The role of calcium in modulating the reactivity of the smooth muscle cells during ischemia/reperfusion. Part 1.

BACKGROUND: Calcium ions regulate the function of cells in many ways, acting as first messengers of intercellular information and second messengers of intracellular information. Changes in cytoplasmic calcium levels depend on calcium influx from the extracellular space or calcium release from cellular stores. Increase in calcium ion concentration takes place in pathological situations, such as ischemia. In the present study the roles of calcium and G protein in contraction induced by angiotensin II (agonist of the metabotropic receptor AT1), phenylephrine (agonist of alpha1-adrenergic metabotropic receptor), and Bay K8644 (a calcium channel agonist) after ischemia/reperfusion were investigated. MATERIAL/METHODS: Experiments were performed on perfused male Wistar rats' tail arteries. Contraction induced by angiotensin II, phenylephrine, and Bay K8644 mediated by intracellular or extracellular calcium after ischemia/reperfusion and in the presence of the blocker of G protein Bordetella pertussis toxin (P 7208) was analyzed.
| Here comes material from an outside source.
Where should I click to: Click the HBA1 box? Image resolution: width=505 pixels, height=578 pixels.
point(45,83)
RESULTS: Ischemia reduced while reperfusion augmented the response of vascular smooth muscle cells to angiotensin II and phenylephrine, but they did not change the effects of Bay K8644. P 7208 decreased the effects of phenylephrine mediated by intracellular and extracellular calcium and reduced the reactions of angiotensin II mediated only by intracellular calcium, but did not change the effects of Bay K8644. CONCLUSIONS: Ischemia/reperfusion modulates vascular contraction induced by angiotensin II and phenylephrine. Both intracellular and extracellular calcium ions mediate the contraction induced by angiotensin II and phenylephrine. The results suggests that G protein modulates the effects of angiotensin II mediated by intracellular calcium ions while it plays a role in the reactions of phenylephrine mediated by calcium coming from both sources, intracellular and extracellular.
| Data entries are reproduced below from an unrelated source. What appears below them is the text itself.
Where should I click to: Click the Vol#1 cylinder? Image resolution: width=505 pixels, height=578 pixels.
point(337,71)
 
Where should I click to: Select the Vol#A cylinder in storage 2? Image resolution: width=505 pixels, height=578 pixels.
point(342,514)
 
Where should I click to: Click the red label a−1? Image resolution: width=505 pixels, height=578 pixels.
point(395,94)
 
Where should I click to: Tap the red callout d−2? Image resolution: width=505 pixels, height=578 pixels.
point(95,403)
The role of calcium in modulating the reactivity of the smooth muscle cells during ischemia/reperfusion. Part 2.

BACKGROUND: Damage of transplanted organs during reperfusion is still a problem that prompts the search for new drugs able to diminish the risk of graft rejection. The aim of this study was to examine the influence of antioxidant system on the contraction of arteries induced by angiotensin II during ischemia/reperfusion and to determine the role of intracellular and extracellular calcium ions under these conditions. MATERIAL/METHODS: The experiments were performed on male Wistar rats' tail arteries. The effects of angiotensin II on vascular tone were examined after ischemia/reperfusion in the presence of catalase or aminotriazole. To determine the role of intracellular and extracellular Ca(2+), the experiments were performed in Ca(2+)-free PSS and PSS. RESULTS: Angiotensin II increased perfusion pressure in both Ca(2+)-free PSS and PSS. After ischemia, the reactions induced by angiotensin II were lower, while after reperfusion they were higher. In the presence of catalase the effects induced by angiotensin II were lower and in the presence of aminotriazole higher. CONCLUSIONS: Ischemia inhibits and reperfusion augments the perfusion pressure induced by angiotensin II. The results confirm the vasoprotective effect of catalase and the destructive influence of aminotriazole in modulating the reactions of vascular smooth muscle cells to ANG II after ischemia/reperfusion. These results suggest that the antioxidant system plays a role in modulating the reactions induced by angiotensin II after ischemia/reperfusion and that reperfusion disturbs the balance between antioxidants and the production of reactive oxygen species.